WHAT TO DO »
After locating "Επικοινωνία (65, 2055)" in the listing below, copy that line and each one after it exactly, ending with the line that has "Real Estate (549, 2333)".

AVAILABLE DATA »

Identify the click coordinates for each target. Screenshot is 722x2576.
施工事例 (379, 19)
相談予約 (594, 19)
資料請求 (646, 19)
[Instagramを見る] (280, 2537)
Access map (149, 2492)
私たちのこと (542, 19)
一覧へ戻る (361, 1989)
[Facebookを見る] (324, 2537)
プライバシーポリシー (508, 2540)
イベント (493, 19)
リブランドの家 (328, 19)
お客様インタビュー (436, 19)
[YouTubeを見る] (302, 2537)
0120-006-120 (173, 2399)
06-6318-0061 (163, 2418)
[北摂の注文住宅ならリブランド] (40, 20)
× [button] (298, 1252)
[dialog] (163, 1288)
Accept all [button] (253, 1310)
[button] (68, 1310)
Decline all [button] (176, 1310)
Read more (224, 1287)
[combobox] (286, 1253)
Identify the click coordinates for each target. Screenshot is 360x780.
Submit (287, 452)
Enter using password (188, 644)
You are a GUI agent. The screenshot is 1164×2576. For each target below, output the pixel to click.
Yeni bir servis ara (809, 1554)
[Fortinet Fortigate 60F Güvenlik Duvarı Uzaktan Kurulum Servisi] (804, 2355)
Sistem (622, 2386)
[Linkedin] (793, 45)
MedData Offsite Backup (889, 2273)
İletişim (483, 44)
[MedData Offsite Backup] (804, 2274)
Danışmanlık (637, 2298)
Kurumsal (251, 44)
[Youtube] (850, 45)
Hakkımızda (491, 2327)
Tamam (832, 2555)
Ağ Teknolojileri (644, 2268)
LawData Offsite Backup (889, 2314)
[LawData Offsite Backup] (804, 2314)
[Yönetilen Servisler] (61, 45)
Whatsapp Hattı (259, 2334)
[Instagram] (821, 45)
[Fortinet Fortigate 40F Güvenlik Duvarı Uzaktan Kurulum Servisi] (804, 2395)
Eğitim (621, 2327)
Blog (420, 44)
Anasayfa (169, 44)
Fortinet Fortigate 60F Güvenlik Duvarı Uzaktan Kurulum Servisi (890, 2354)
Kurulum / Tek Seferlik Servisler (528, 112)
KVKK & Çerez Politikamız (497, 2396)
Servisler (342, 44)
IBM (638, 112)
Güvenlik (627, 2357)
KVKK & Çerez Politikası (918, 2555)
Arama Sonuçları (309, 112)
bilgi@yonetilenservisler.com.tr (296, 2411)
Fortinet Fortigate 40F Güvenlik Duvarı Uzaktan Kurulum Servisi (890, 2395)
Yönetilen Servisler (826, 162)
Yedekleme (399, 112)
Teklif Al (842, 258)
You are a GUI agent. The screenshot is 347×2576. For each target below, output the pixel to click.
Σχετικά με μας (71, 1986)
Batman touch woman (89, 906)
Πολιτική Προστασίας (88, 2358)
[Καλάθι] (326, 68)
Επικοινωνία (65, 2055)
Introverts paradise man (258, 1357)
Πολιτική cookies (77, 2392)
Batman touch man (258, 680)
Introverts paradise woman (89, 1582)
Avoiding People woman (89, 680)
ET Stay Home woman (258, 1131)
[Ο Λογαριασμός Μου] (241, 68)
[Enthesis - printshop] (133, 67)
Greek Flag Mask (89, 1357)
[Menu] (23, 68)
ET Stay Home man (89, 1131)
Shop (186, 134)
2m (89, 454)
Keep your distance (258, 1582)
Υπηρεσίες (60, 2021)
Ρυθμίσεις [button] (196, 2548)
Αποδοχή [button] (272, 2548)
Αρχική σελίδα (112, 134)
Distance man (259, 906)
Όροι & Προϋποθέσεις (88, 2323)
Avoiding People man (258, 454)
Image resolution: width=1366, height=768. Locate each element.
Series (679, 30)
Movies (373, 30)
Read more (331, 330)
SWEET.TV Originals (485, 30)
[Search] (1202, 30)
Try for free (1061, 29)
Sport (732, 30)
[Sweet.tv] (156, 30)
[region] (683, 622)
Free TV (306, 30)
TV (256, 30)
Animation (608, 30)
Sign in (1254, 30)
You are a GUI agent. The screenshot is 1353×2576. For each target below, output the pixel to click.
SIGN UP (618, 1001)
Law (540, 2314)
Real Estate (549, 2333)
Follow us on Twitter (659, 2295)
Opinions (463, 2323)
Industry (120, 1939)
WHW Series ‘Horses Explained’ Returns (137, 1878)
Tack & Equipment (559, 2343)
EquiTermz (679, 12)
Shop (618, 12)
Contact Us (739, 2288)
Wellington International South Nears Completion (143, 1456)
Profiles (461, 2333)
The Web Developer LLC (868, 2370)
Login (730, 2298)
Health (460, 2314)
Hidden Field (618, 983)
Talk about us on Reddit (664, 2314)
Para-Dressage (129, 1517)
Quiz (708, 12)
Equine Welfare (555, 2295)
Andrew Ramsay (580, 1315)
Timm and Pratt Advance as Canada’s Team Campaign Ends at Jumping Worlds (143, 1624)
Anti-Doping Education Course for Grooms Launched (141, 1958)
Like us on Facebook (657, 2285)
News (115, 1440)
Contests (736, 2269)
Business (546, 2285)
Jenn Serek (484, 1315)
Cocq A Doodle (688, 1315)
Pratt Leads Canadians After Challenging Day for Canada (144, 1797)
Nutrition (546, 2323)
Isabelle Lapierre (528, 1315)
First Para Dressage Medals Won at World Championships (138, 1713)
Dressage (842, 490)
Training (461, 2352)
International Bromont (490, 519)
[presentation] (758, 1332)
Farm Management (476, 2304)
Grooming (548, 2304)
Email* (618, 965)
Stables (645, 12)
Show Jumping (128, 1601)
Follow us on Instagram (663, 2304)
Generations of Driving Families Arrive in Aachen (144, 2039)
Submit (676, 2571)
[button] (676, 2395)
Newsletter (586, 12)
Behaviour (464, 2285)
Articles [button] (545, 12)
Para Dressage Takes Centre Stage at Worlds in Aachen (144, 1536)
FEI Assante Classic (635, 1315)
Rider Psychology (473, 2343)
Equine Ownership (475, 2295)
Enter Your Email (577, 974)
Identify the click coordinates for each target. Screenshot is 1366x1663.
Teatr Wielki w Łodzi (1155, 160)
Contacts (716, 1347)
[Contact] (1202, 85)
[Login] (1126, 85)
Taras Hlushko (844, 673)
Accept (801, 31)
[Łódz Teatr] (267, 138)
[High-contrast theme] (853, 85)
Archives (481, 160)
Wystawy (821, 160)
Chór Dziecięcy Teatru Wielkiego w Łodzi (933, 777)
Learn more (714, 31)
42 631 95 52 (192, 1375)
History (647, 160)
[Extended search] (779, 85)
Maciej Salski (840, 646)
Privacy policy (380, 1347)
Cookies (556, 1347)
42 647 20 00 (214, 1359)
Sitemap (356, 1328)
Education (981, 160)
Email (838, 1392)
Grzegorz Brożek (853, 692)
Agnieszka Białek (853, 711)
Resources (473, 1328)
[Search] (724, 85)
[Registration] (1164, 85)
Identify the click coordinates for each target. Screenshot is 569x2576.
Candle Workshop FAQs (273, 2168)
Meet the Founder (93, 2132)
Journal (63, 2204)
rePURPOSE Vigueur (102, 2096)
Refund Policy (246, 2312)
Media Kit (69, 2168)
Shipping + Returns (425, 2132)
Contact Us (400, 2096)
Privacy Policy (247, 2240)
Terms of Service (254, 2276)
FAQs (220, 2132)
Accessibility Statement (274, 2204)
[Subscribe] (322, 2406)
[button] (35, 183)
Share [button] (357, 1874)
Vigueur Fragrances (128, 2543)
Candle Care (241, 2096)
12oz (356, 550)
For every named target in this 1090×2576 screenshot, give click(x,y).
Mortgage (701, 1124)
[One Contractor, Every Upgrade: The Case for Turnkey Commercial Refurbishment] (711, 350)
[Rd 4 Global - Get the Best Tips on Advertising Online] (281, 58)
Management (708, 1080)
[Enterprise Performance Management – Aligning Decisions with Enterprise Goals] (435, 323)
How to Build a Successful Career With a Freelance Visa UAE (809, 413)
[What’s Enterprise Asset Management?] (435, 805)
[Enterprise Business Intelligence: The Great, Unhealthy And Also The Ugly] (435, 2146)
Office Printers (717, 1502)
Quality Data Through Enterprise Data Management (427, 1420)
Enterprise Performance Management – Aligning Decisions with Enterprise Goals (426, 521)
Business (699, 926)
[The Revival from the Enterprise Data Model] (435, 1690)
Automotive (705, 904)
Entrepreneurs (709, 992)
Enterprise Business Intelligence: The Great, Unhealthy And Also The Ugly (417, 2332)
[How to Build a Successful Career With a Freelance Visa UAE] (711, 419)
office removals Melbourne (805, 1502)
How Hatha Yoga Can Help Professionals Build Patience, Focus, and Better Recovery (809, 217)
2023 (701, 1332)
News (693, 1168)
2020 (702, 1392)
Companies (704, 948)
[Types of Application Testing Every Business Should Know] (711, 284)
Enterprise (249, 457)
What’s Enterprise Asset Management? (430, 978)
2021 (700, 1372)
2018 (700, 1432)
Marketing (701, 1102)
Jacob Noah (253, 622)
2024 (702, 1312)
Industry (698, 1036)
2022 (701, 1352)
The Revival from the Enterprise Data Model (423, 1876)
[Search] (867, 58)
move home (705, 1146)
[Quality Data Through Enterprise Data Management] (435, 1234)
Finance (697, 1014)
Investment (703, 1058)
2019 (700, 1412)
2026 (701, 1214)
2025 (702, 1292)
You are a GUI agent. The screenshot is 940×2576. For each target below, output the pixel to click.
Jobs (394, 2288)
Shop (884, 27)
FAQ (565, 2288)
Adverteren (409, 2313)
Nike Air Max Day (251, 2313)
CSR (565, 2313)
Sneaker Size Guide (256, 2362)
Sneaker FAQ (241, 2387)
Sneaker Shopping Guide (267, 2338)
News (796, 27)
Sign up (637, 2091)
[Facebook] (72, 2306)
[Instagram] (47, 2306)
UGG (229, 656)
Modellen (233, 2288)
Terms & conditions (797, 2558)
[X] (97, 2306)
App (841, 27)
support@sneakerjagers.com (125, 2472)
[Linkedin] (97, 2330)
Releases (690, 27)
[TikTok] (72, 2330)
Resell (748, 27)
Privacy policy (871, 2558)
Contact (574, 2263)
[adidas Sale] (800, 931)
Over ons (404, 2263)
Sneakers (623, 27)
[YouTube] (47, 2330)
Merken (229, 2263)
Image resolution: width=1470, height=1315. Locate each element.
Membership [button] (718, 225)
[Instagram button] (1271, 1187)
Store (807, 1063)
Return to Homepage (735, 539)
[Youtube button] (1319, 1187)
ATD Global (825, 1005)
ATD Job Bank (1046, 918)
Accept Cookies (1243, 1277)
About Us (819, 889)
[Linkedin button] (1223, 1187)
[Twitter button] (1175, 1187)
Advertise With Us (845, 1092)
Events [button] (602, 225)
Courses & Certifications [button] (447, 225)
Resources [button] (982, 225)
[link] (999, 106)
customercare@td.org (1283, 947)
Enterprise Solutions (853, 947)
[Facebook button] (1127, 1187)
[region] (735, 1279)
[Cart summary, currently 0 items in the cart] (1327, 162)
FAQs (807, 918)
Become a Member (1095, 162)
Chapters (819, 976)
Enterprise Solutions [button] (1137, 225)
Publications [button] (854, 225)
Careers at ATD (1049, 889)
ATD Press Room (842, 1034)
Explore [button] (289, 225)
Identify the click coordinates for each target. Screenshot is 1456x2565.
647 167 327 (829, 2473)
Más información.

ANSWER TO THIS PROBLEM »
Επικοινωνία (65, 2055)
Introverts paradise man (258, 1357)
Πολιτική cookies (77, 2392)
Batman touch man (258, 680)
Introverts paradise woman (89, 1582)
Avoiding People woman (89, 680)
ET Stay Home woman (258, 1131)
[Ο Λογαριασμός Μου] (241, 68)
[Enthesis - printshop] (133, 67)
Greek Flag Mask (89, 1357)
[Menu] (23, 68)
ET Stay Home man (89, 1131)
Shop (186, 134)
2m (89, 454)
Keep your distance (258, 1582)
Υπηρεσίες (60, 2021)
Ρυθμίσεις [button] (196, 2548)
Αποδοχή [button] (272, 2548)
Αρχική σελίδα (112, 134)
Distance man (259, 906)
Όροι & Προϋποθέσεις (88, 2323)
Avoiding People man (258, 454)
Image resolution: width=1366, height=768. Locate each element.
Series (679, 30)
Movies (373, 30)
Read more (331, 330)
SWEET.TV Originals (485, 30)
[Search] (1202, 30)
Try for free (1061, 29)
Sport (732, 30)
[Sweet.tv] (156, 30)
[region] (683, 622)
Free TV (306, 30)
TV (256, 30)
Animation (608, 30)
Sign in (1254, 30)
You are a GUI agent. The screenshot is 1353×2576. For each target below, output the pixel to click.
SIGN UP (618, 1001)
Law (540, 2314)
Real Estate (549, 2333)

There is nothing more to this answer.